• Given task: Format every line of the records below as a JSON list of strings, one string per line. Skip blank lines and leave the pictures out.

— start of Supplied data —

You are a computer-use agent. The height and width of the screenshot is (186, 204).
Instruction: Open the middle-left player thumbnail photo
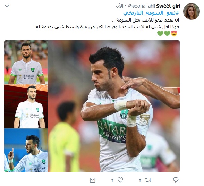(x=26, y=106)
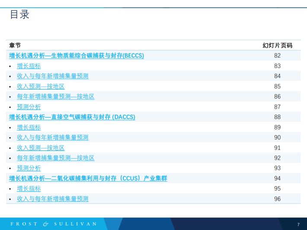Open 预测分析 link for slide 87
The height and width of the screenshot is (230, 307).
[x=29, y=107]
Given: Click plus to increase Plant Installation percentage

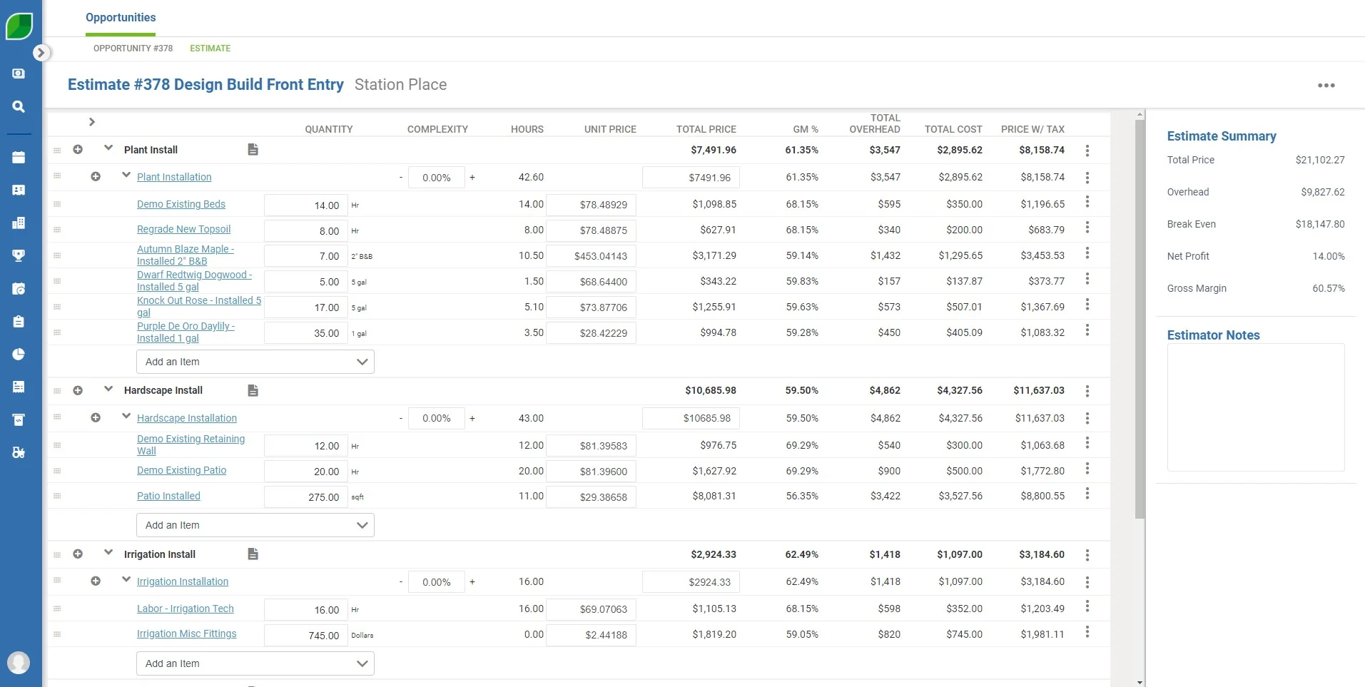Looking at the screenshot, I should point(472,177).
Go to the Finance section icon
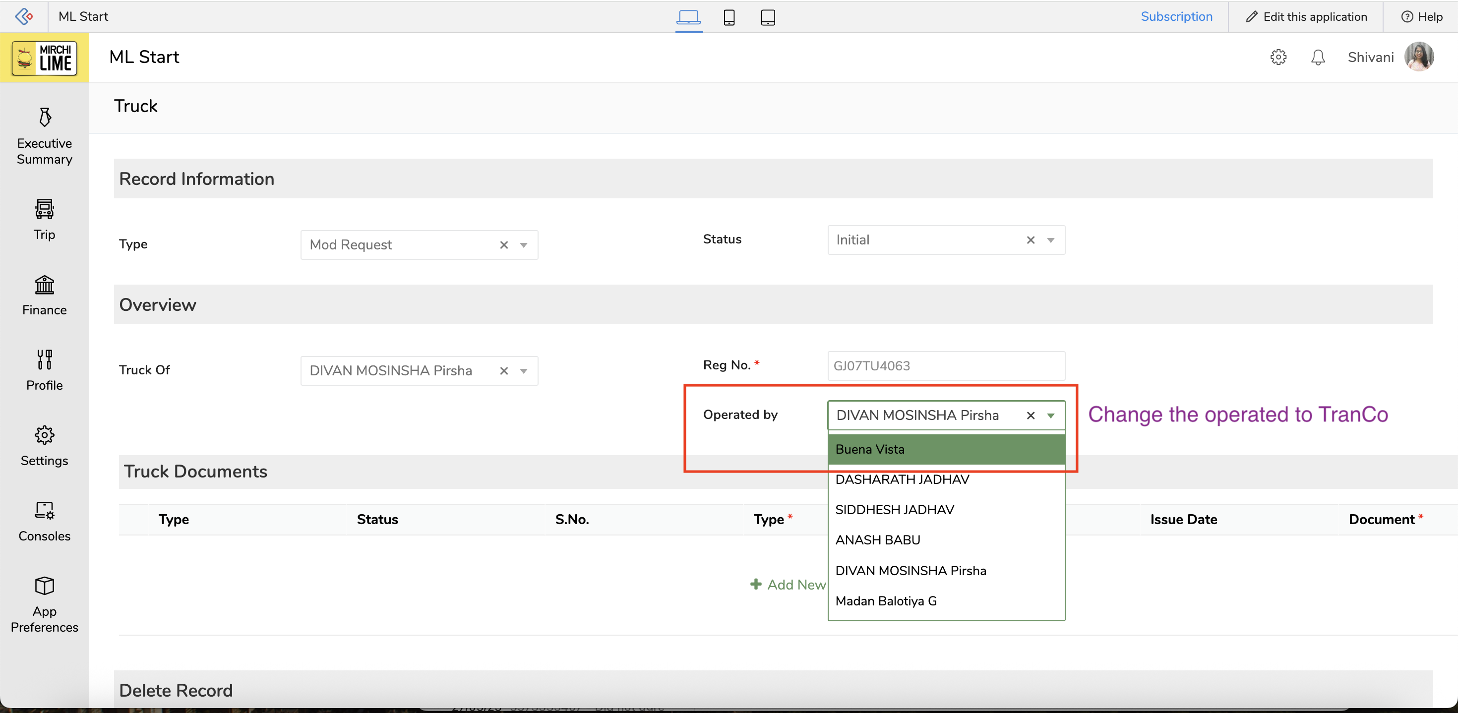Image resolution: width=1458 pixels, height=713 pixels. 45,285
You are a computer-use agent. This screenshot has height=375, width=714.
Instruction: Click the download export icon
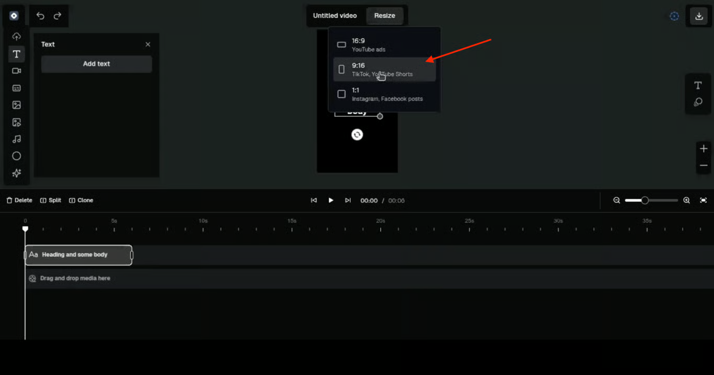tap(699, 16)
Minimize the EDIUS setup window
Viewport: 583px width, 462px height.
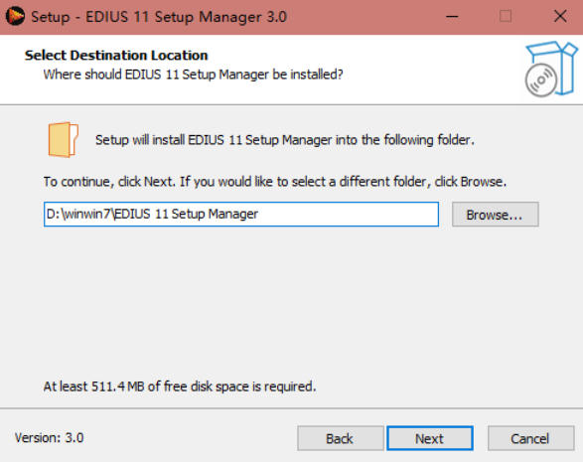click(x=452, y=17)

— end of Supplied data —

• The completed task:
[
  "You are a computer-use agent. The height and width of the screenshot is (186, 204).",
  "Instruction: Open the middle-left player thumbnail photo",
  "(x=26, y=106)",
  "Open 预测分析 link for slide 87",
  "The height and width of the screenshot is (230, 307).",
  "[x=29, y=107]",
  "Given: Click plus to increase Plant Installation percentage",
  "Looking at the screenshot, I should point(472,177).",
  "Go to the Finance section icon",
  "Image resolution: width=1458 pixels, height=713 pixels. 45,285",
  "You are a computer-use agent. This screenshot has height=375, width=714.",
  "Instruction: Click the download export icon",
  "tap(699, 16)",
  "Minimize the EDIUS setup window",
  "Viewport: 583px width, 462px height.",
  "click(x=452, y=17)"
]